HORSHAM, PA – NCO Group, Inc. (“NCO” or the “Company”), a leading provider of business process outsourcing services, announced today that during the second quarter of 2005, it reported net income of $14.1 million, or $0.42 per diluted share, as compared to net income of $14.4 million, or $0.43 per diluted share, in the second quarter of 2004.

Revenue in the second quarter of 2005 was $247.2 million, a decrease of 3.2%, or $8.1 million, from revenue of $255.3 million in the second quarter of 2004.


NCO’s operations are organized into four market specific divisions that include: Accounts Receivable Management North America (“ARM North America”), Customer Relationship Management (“CRM”), Portfolio Management, and Accounts Receivable Management International (“ARM International”). For the second quarter of 2005, these divisions accounted for $192.5 million, $43.8 million, $27.8 million, and $3.3 million of revenue, respectively. Included in ARM North America’s revenue was $20.1 million of intercompany revenue from Portfolio Management and included in ARM International’s revenue was $79,000 of intercompany revenue from Portfolio Management. All intercompany revenue is eliminated in consolidation.
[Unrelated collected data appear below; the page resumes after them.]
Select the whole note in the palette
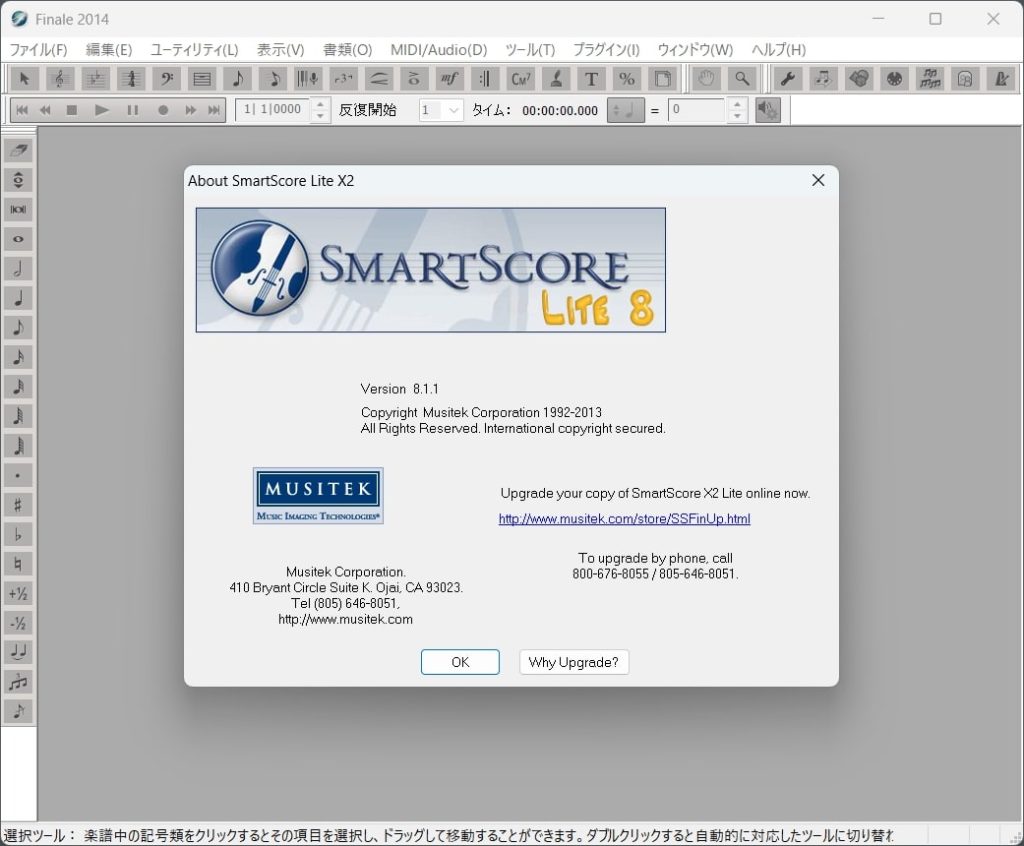coord(19,239)
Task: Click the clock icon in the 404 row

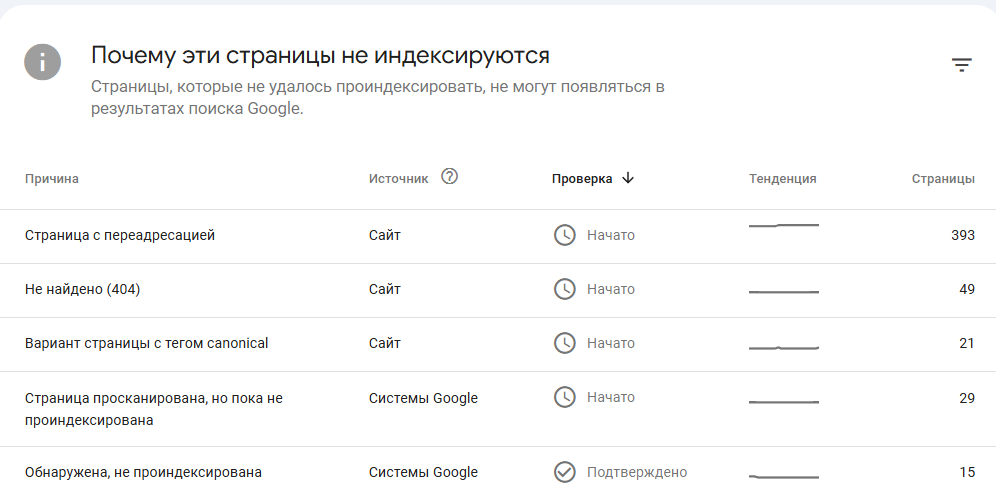Action: click(x=565, y=289)
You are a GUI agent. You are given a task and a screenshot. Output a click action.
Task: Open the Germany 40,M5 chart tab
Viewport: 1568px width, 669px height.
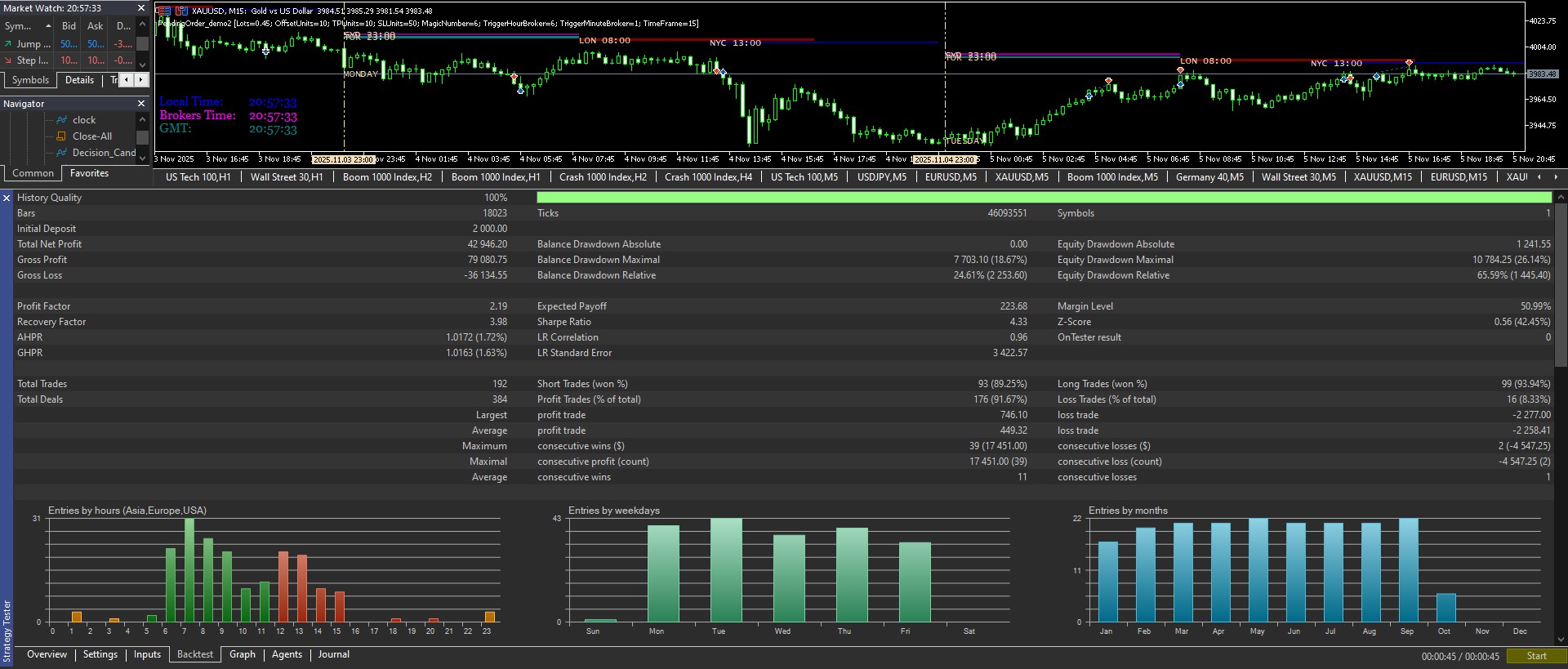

For the second quarter of 2004, the ARM North America, CRM, Portfolio Management and ARM International divisions accounted for $185.0 million, $59.4 million, $24.1 million and $3.5 million of the revenue, respectively. Included in ARM North America’s revenue was $16.6 million of intercompany revenue from Portfolio Management and included in ARM International’s revenue was $97,000 of intercompany revenue from Portfolio Management. All intercompany revenue is eliminated in consolidation.


The decrease in revenue was primarily attributable to the previously discussed loss of a telecommunications client within the Company’s CRM division. While the implementation of newly committed client contracts is progressing on schedule, the revenue from such opportunities has not yet had a meaningful impact on the Company.


NCO’s payroll and related expenses as a percentage of revenue decreased to 49.6% for the second quarter of 2005 as compared to 52.0% for the same period in the prior year. The decrease in payroll and related expenses as a percentage of revenue was attributable to continued diligence in monitoring staffing levels against revenue, as well as the use of labor in Barbados and the Philippines.


NCO’s selling, general and administrative expenses as a percentage of revenue increased to 36.9% for the second quarter of 2005 as compared to 32.8% for the same period in the prior year. This increase was primarily due to the additional use of outside attorneys and other third party service providers including the use of the Company’s business partner in India.


Commenting on the quarter, Michael J. Barrist, Chairman and Chief Executive Officer, stated, “The second quarter is difficult to compare to the prior year because of several unique situations imbedded in the results of the current quarter. During the quarter our CRM division continued both the planned exit of a large telecom client and the implementation of several new client opportunities. While our ARM North America division grew its revenue, clients continued to impact our margins by adding many administrative and security burdens and as well as exerting pricing pressure. This was partially offset by the extremely strong operating results within our Portfolio Management division, which included a new process of identifying and selling accounts that have a very low probability of collection. As a result of this process we recognized a gain during the quarter of approximately $5.3 million. However, due to the nature of these sales, the gain was included in other income since it was not considered to be a component of operating income. We are encouraged by our success in positioning our portfolio business for the remainder of this year and beyond with closed deals, as well as deals that are still in the pipeline and have a high probability of closing.”


NCO also announced that it continues to expect earnings per share to be approximately $1.70 to $1.80 per diluted share for 2005.